“In the fall of 1969, the Escambia School Board chose Pensacola High School to host a football exhibition featuring the Pensacola Naval Air Station squad. The school band planned to play ‘Dixie’ as part of its ‘Fiesta of Flags’ halftime show, but several blacks who belonged to the ensemble objected to the song. The band director gave them an ultimatum — play the tune of fail the music course.
The students took their dilemma to [Rev. H. K.] Matthews, who also despised ‘Dixie’ because he believed it romanticized the antebellum plantation culture. School officials refused to compromise with the dissenters or meet with Matthews, so he decided that the black students who participated in the halftime festivities should make their sentiments clear. When the band began to play ‘Dixie’ near the end of the halftime routine, most of the group’s black students lowered their instruments and walked off the football field.
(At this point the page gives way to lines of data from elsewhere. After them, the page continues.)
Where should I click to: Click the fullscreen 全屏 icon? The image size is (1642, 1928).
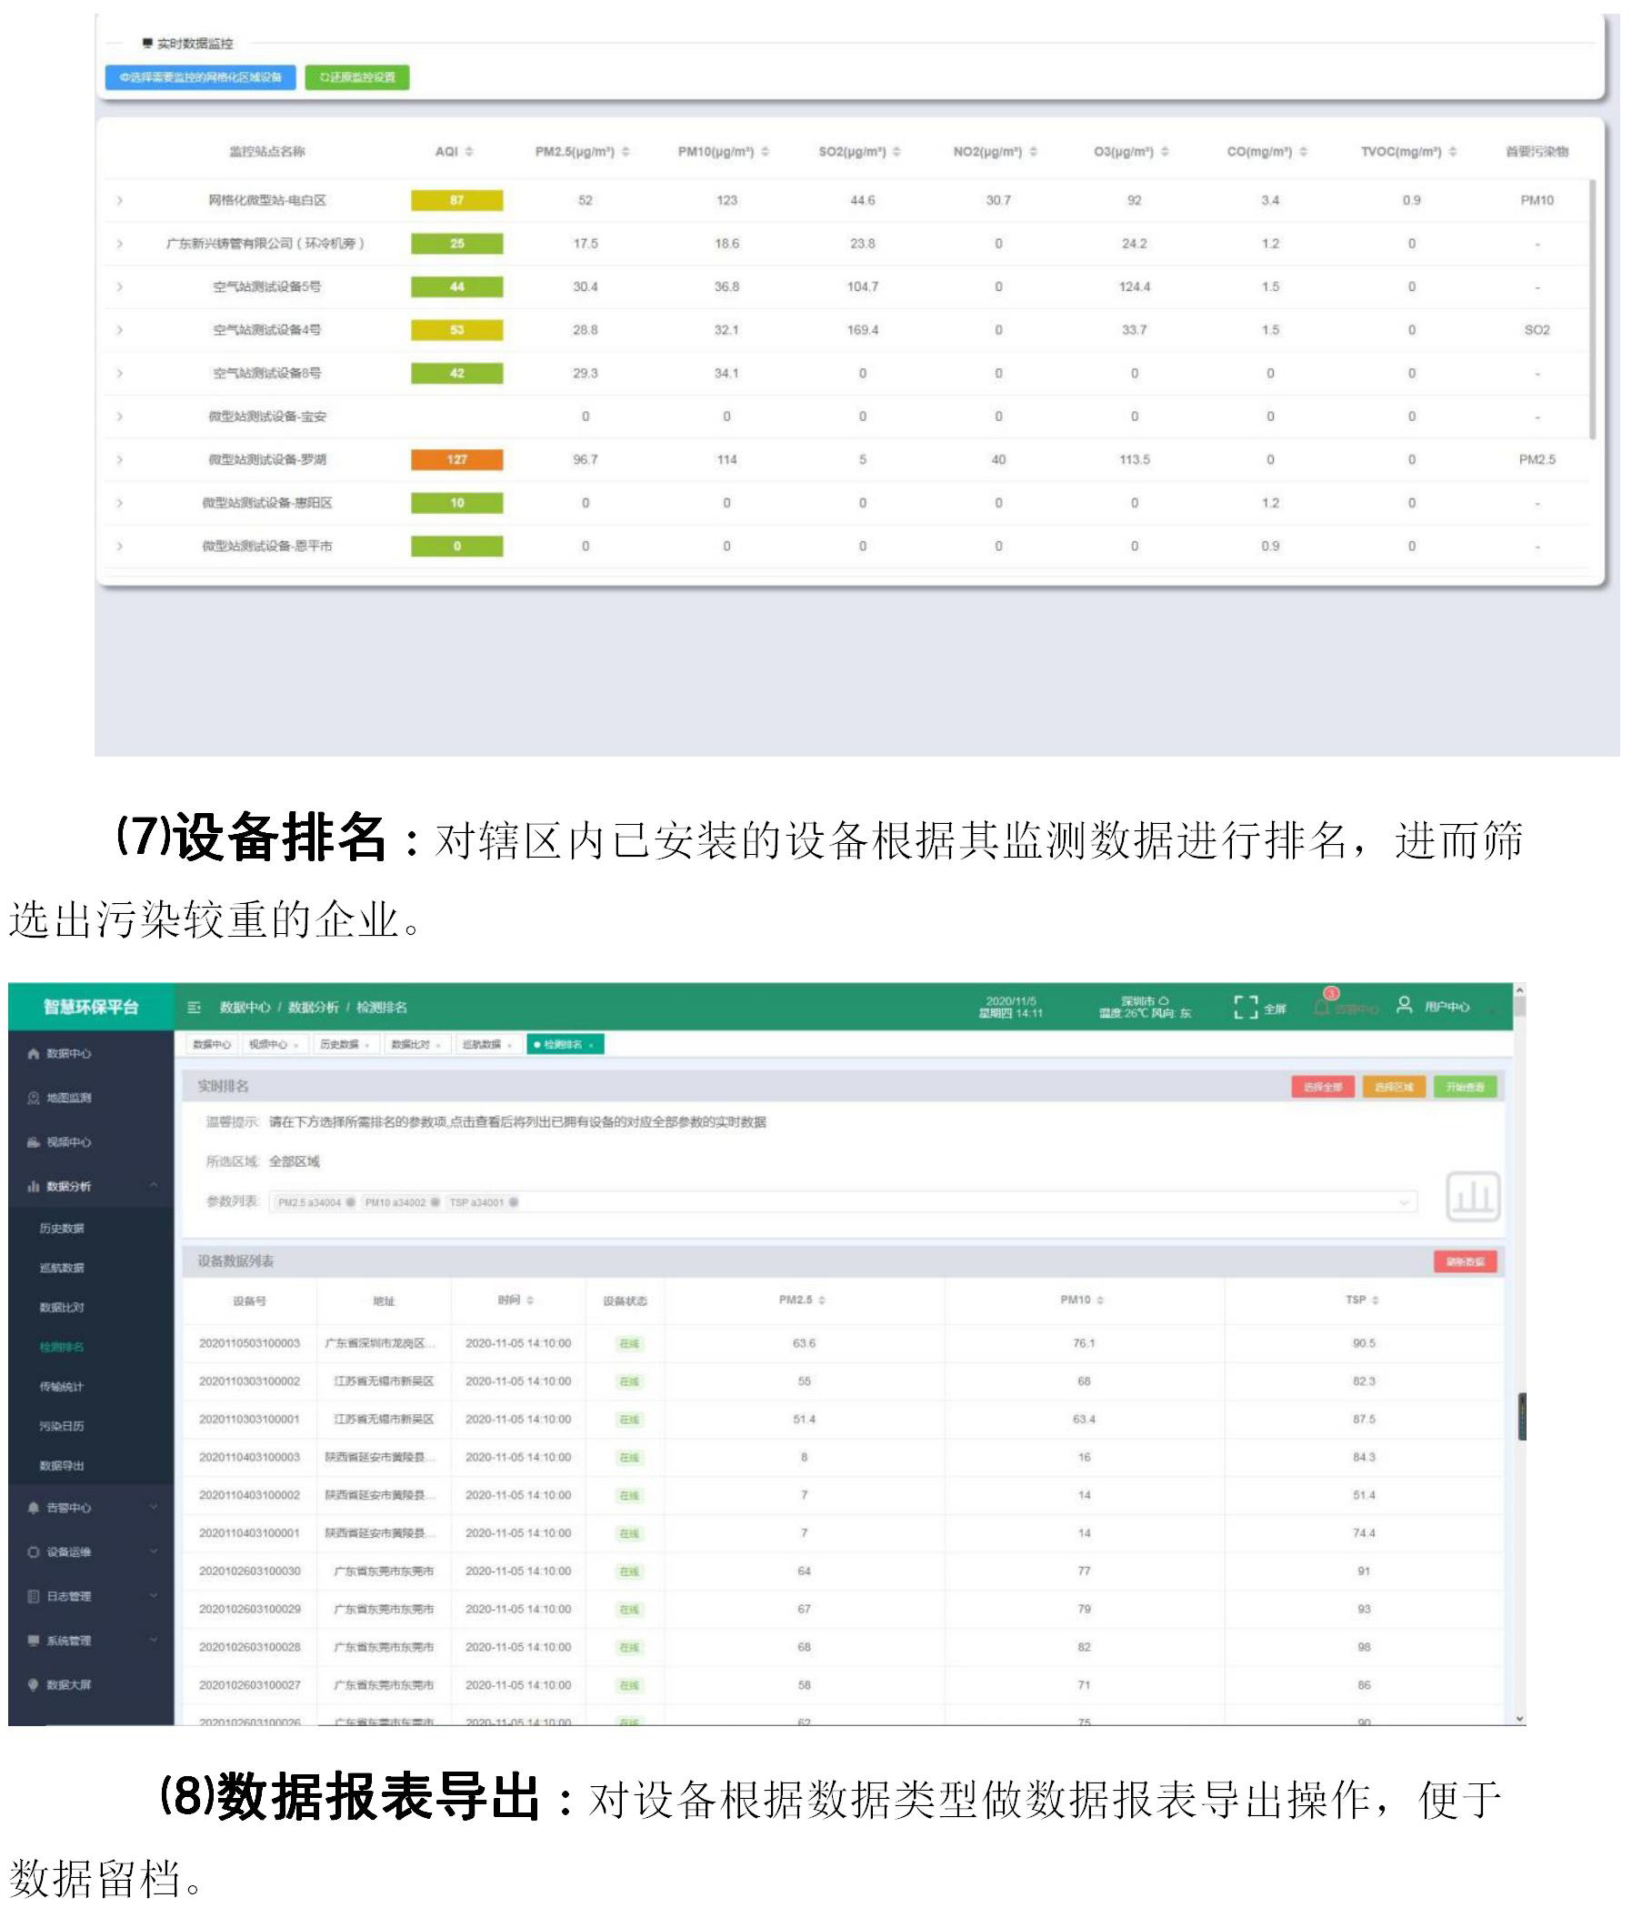point(1245,1007)
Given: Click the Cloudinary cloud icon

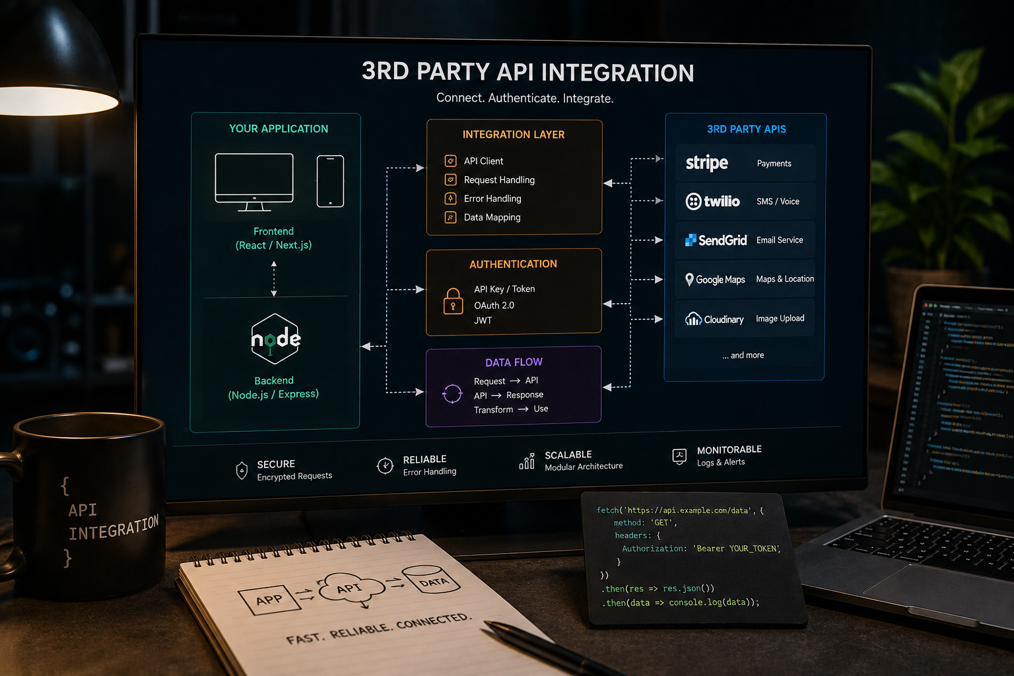Looking at the screenshot, I should [693, 319].
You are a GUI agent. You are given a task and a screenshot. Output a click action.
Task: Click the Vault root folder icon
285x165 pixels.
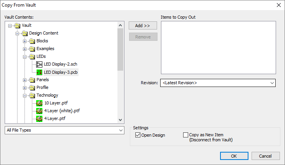[17, 26]
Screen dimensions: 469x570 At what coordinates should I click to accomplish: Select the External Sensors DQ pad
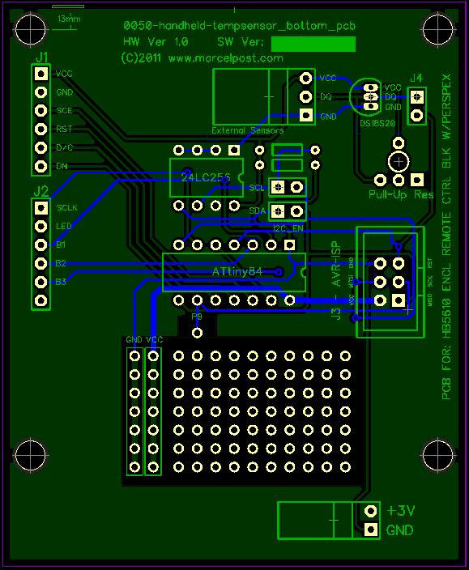click(x=305, y=96)
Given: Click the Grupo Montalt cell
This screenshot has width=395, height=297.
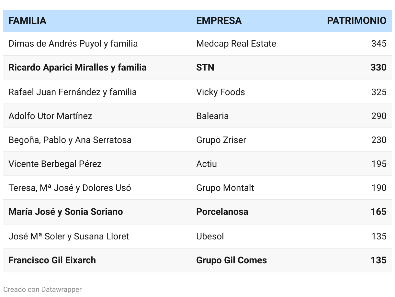Looking at the screenshot, I should pyautogui.click(x=225, y=188).
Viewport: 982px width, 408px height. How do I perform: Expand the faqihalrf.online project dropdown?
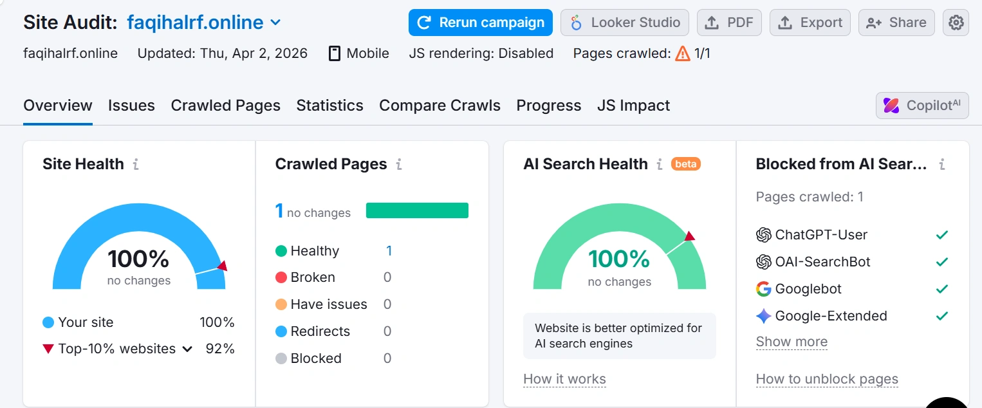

Many white band members kept playing, unaware that the students had abandoned their marching formation, while some stopped in astonishment as their classmates left the group.
Blacks in the crowd cheered the protest, except for a few parents who shouted at Matthews angrily. Stunned silence characterized the response of white crowd members. In the days that followed the episode, PHS reversed their policy on ‘Dixie,’ removed it from the band’s song list and did not fail any blacks as punishment for their actions.”
So What?!: In case you haven’t noticed, the push to remove memorials that commemorate the ugly memories of the antebellum South continues to this day.